-- AVAILABLE RECORDS --
----------
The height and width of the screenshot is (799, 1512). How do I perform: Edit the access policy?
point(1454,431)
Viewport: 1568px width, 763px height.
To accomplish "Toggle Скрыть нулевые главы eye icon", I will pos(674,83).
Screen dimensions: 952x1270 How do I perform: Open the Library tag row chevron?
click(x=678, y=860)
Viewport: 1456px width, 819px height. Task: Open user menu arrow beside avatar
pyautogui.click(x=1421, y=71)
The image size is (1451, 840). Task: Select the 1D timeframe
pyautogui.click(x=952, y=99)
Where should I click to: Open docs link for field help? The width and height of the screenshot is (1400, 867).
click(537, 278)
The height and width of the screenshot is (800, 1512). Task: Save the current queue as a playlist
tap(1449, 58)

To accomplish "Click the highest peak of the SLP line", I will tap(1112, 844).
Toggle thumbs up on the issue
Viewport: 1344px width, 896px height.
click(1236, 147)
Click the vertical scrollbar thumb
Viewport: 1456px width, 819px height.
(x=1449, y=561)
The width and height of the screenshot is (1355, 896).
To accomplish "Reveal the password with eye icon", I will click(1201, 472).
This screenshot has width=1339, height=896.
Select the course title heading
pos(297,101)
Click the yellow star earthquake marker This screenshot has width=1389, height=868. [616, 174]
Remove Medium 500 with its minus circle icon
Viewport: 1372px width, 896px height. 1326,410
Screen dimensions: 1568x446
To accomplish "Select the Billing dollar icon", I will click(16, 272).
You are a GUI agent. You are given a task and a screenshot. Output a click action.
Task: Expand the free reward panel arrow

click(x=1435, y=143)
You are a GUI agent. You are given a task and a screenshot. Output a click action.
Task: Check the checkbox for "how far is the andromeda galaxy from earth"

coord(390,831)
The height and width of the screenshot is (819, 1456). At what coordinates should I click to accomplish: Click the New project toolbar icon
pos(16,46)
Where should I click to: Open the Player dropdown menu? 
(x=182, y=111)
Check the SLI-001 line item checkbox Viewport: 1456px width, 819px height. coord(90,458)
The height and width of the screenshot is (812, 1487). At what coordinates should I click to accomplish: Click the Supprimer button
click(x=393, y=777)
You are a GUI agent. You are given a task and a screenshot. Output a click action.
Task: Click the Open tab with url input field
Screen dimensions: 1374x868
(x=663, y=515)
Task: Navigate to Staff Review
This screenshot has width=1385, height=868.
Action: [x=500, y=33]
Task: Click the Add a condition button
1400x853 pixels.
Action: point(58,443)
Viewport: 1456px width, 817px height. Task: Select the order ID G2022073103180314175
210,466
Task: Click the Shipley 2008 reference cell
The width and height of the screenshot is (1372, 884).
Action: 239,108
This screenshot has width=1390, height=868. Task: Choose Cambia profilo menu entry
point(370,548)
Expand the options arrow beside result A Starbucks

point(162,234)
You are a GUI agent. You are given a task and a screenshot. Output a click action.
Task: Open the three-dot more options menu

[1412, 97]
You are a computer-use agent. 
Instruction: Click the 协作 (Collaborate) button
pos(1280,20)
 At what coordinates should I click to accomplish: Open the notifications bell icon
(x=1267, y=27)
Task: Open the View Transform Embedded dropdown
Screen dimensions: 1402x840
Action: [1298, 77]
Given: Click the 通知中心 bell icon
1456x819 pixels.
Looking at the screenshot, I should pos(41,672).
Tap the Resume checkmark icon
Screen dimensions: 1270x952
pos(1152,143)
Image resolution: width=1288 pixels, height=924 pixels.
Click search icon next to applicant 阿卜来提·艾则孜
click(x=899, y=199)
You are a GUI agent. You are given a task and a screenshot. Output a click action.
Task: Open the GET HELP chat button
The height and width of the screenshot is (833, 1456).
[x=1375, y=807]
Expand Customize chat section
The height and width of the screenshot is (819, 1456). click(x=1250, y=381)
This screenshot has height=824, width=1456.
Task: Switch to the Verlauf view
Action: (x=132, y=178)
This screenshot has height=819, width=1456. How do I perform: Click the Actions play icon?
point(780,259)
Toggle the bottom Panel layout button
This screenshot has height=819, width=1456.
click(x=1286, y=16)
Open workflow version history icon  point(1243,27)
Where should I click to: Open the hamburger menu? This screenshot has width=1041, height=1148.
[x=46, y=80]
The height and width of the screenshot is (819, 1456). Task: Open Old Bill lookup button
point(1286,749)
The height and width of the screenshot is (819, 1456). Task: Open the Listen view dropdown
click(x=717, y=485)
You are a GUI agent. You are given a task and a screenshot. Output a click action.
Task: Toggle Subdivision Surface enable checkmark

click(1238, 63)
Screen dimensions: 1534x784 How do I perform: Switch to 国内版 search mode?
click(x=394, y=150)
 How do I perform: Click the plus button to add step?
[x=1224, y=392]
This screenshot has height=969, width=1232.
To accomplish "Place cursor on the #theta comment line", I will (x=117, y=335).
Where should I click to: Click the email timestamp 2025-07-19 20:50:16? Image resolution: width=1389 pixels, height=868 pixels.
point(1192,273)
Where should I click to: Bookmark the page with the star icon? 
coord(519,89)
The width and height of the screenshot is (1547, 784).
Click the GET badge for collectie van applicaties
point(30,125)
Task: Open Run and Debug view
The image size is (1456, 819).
----------
Reproduce the records above exactly, character for character.

The height and width of the screenshot is (799, 1512). How do I perform: Edit the access policy?
point(1454,431)
Viewport: 1568px width, 763px height.
To accomplish "Toggle Скрыть нулевые главы eye icon", I will pos(674,83).
Screen dimensions: 952x1270 How do I perform: Open the Library tag row chevron?
click(x=678, y=860)
Viewport: 1456px width, 819px height. Task: Open user menu arrow beside avatar
pyautogui.click(x=1421, y=71)
The image size is (1451, 840). Task: Select the 1D timeframe
pyautogui.click(x=952, y=99)
Where should I click to: Open docs link for field help? The width and height of the screenshot is (1400, 867).
click(537, 278)
The height and width of the screenshot is (800, 1512). Task: Save the current queue as a playlist
tap(1449, 58)

To accomplish "Click the highest peak of the SLP line", I will tap(1112, 844).
Toggle thumbs up on the issue
Viewport: 1344px width, 896px height.
click(1236, 147)
Click the vertical scrollbar thumb
Viewport: 1456px width, 819px height.
(x=1449, y=561)
The width and height of the screenshot is (1355, 896).
To accomplish "Reveal the password with eye icon", I will click(1201, 472).
This screenshot has width=1339, height=896.
Select the course title heading
pos(297,101)
Click the yellow star earthquake marker This screenshot has width=1389, height=868. [616, 174]
Remove Medium 500 with its minus circle icon
Viewport: 1372px width, 896px height. 1326,410
Screen dimensions: 1568x446
To accomplish "Select the Billing dollar icon", I will click(16, 272).
You are a GUI agent. You are given a task and a screenshot. Output a click action.
Task: Expand the free reward panel arrow

click(x=1435, y=143)
You are a GUI agent. You are given a task and a screenshot. Output a click action.
Task: Check the checkbox for "how far is the andromeda galaxy from earth"

coord(390,831)
The height and width of the screenshot is (819, 1456). At what coordinates should I click to accomplish: Click the New project toolbar icon
pos(16,46)
Where should I click to: Open the Player dropdown menu? 
(x=182, y=111)
Check the SLI-001 line item checkbox Viewport: 1456px width, 819px height. coord(90,458)
The height and width of the screenshot is (812, 1487). At what coordinates should I click to accomplish: Click the Supprimer button
click(x=393, y=777)
You are a GUI agent. You are given a task and a screenshot. Output a click action.
Task: Click the Open tab with url input field
Screen dimensions: 1374x868
(x=663, y=515)
Task: Navigate to Staff Review
This screenshot has width=1385, height=868.
Action: [x=500, y=33]
Task: Click the Add a condition button
1400x853 pixels.
Action: point(58,443)
Viewport: 1456px width, 817px height. Task: Select the order ID G2022073103180314175
210,466
Task: Click the Shipley 2008 reference cell
The width and height of the screenshot is (1372, 884).
Action: 239,108
This screenshot has width=1390, height=868. Task: Choose Cambia profilo menu entry
point(370,548)
Expand the options arrow beside result A Starbucks

point(162,234)
You are a GUI agent. You are given a task and a screenshot. Output a click action.
Task: Open the three-dot more options menu

[1412, 97]
You are a computer-use agent. 
Instruction: Click the 协作 (Collaborate) button
pos(1280,20)
 At what coordinates should I click to accomplish: Open the notifications bell icon
(x=1267, y=27)
Task: Open the View Transform Embedded dropdown
Screen dimensions: 1402x840
Action: [1298, 77]
Given: Click the 通知中心 bell icon
1456x819 pixels.
Looking at the screenshot, I should pos(41,672).
Tap the Resume checkmark icon
Screen dimensions: 1270x952
pos(1152,143)
Image resolution: width=1288 pixels, height=924 pixels.
Click search icon next to applicant 阿卜来提·艾则孜
click(x=899, y=199)
You are a GUI agent. You are given a task and a screenshot. Output a click action.
Task: Open the GET HELP chat button
The height and width of the screenshot is (833, 1456).
[x=1375, y=807]
Expand Customize chat section
The height and width of the screenshot is (819, 1456). click(x=1250, y=381)
This screenshot has height=824, width=1456.
Task: Switch to the Verlauf view
Action: (x=132, y=178)
This screenshot has height=819, width=1456. How do I perform: Click the Actions play icon?
point(780,259)
Toggle the bottom Panel layout button
This screenshot has height=819, width=1456.
click(x=1286, y=16)
Open workflow version history icon  point(1243,27)
Where should I click to: Open the hamburger menu? This screenshot has width=1041, height=1148.
[x=46, y=80]
The height and width of the screenshot is (819, 1456). Task: Open Old Bill lookup button
point(1286,749)
The height and width of the screenshot is (819, 1456). Task: Open the Listen view dropdown
click(x=717, y=485)
You are a GUI agent. You are given a task and a screenshot. Output a click action.
Task: Toggle Subdivision Surface enable checkmark

click(1238, 63)
Screen dimensions: 1534x784 How do I perform: Switch to 国内版 search mode?
click(x=394, y=150)
 How do I perform: Click the plus button to add step?
[x=1224, y=392]
This screenshot has height=969, width=1232.
To accomplish "Place cursor on the #theta comment line", I will (x=117, y=335).
Where should I click to: Click the email timestamp 2025-07-19 20:50:16? Image resolution: width=1389 pixels, height=868 pixels.
point(1192,273)
Where should I click to: Bookmark the page with the star icon? 
coord(519,89)
The width and height of the screenshot is (1547, 784).
Click the GET badge for collectie van applicaties
point(30,125)
Task: Open Run and Debug view
The image size is (1456, 819).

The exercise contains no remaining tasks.